本文抜粋 -
■ ■ ■ ■

祖母は、ビニール紐を首にかけながら死ぬと叫ぶ私を見て驚いた。
それで切々と、私に死んではいけない理由を説き始めた。

ただ、何を言っていたのかほとんど覚えていない。
「親戚が健太郎さんという名前をつけて、漢字とか、名前って大事やねん。そしたらすごい立派にならはって」とか、
「ずっと健康やった人がいたけど急に亡くならはって、命って大事やと思った」とか
断片的にそんなことを話していたのは覚えている。

思い出しても一体なんの話だったのかと思うが、当時の私は涙を流しながらそれを聞き、祖母も涙を流していた。

祖母からしても自殺しそうな小学四年生を止めるトークなんて人生初だろう。支離滅裂になるのも致し方ない。
ただ死んだりしてほしくない、という思いがあったのは伝わったのだと思う。

私は自殺騒ぎを解除した。

その日は岡田塾に通う日だった。しかしこんな騒ぎを起こしたので、塾に行く予定はうやむやになり、その日は家で過ごしたのを覚えている。

不慣れな小学四年生の自殺騒ぎと、不慣れな祖母の自殺防止説得で、話し合った内容は極めて混沌としていたが、私の言いたかったことはひとつだ。

「いますぐこんな塾は辞めたい」

本当に死ぬつもりであったかはともかく、小学四年生の文字通り決死の覚悟であった。

こんな騒ぎを起こしたんだ、少しくらい説明がめちゃくちゃであっても、それは伝わったのだと思っていた。
それ以上説明する気力は無かった。

日をあけて、塾から呼び出しがあった。

■ ■ ■ ■

作業内容 - 本文抜粋の「ただ死んだりしてほしくない、という思いがあったのは伝わったのだと思う。」から「言いたかったことはひとつだ。」までを、一字一句変えずに書き写してください。 この後に続くデータの行は参照する必要がありません。

■ ■ ■ ■

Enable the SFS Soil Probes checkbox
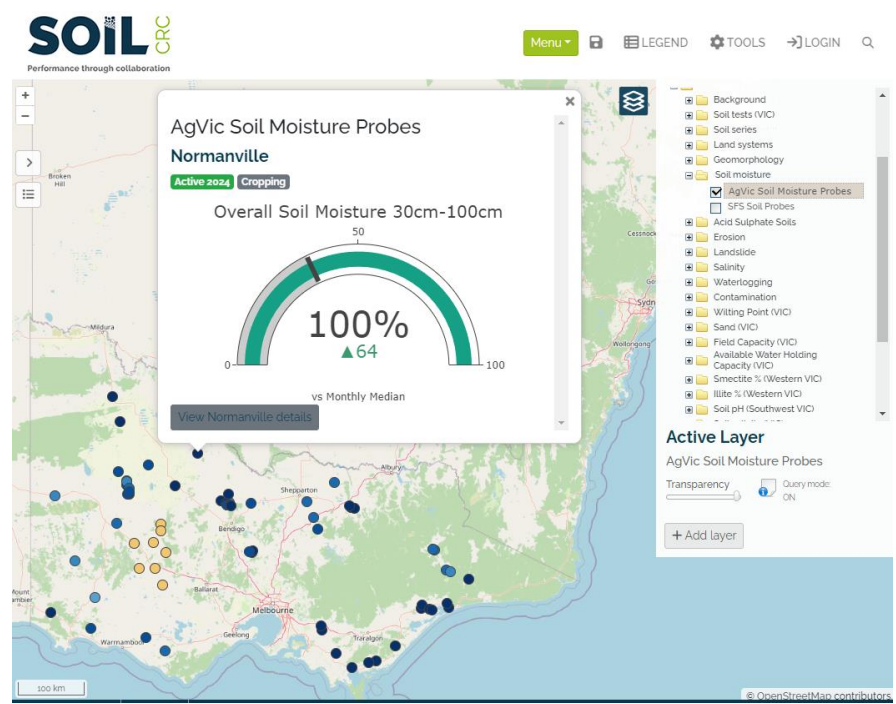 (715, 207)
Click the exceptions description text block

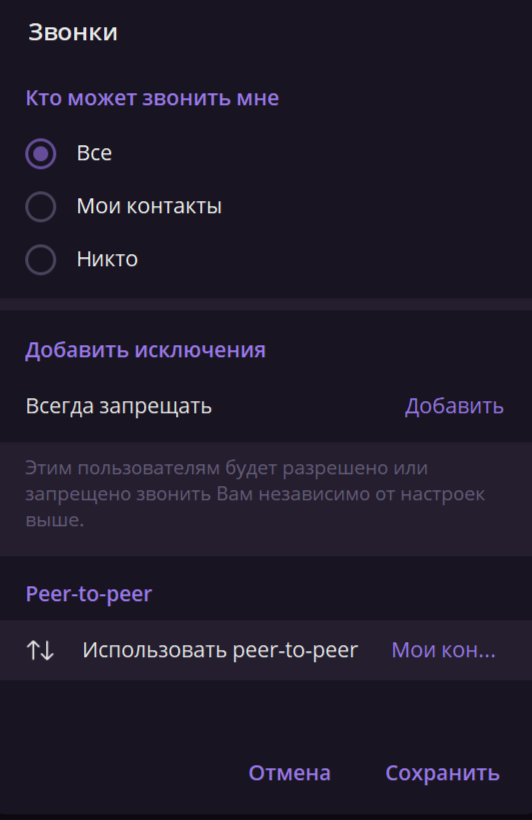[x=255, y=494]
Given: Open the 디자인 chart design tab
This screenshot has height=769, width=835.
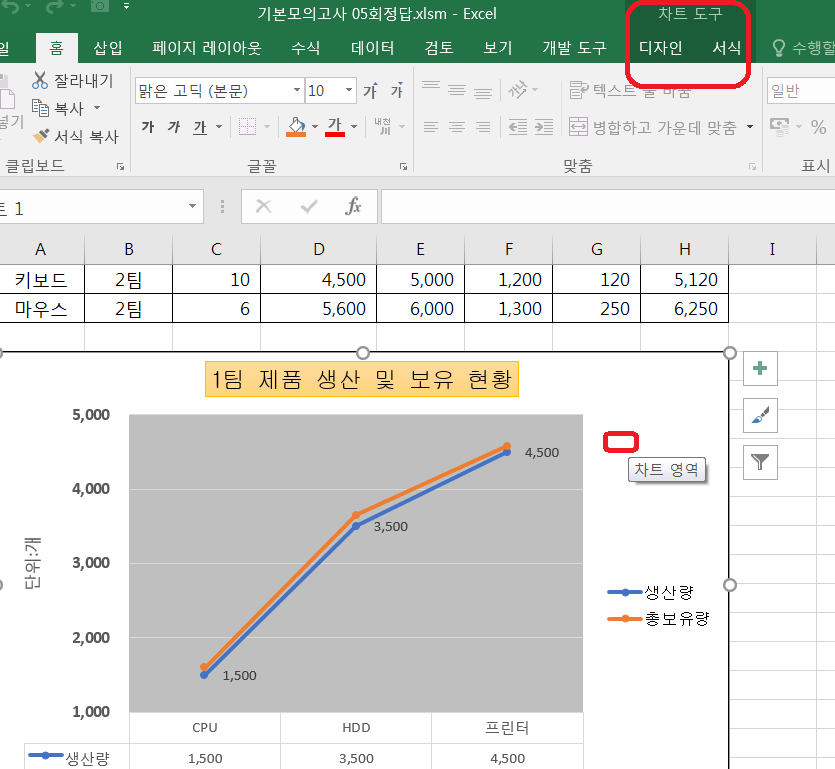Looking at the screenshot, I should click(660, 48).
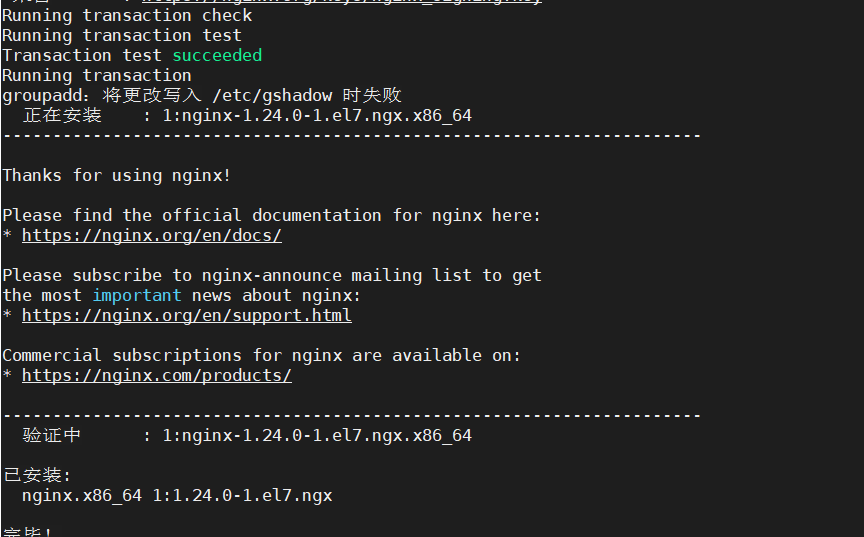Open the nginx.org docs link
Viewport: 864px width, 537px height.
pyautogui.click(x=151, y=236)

■ ■ ■ ■

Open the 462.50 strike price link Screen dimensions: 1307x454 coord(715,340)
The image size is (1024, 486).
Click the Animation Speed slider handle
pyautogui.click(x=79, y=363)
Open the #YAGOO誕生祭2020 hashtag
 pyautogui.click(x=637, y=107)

■ ■ ■ ■

出力全文 -
ただ死んだりしてほしくない、という思いがあったのは伝わったのだと思う。

私は自殺騒ぎを解除した。

その日は岡田塾に通う日だった。しかしこんな騒ぎを起こしたので、塾に行く予定はうやむやになり、その日は家で過ごしたのを覚えている。

不慣れな小学四年生の自殺騒ぎと、不慣れな祖母の自殺防止説得で、話し合った内容は極めて混沌としていたが、私の言いたかったことはひとつだ。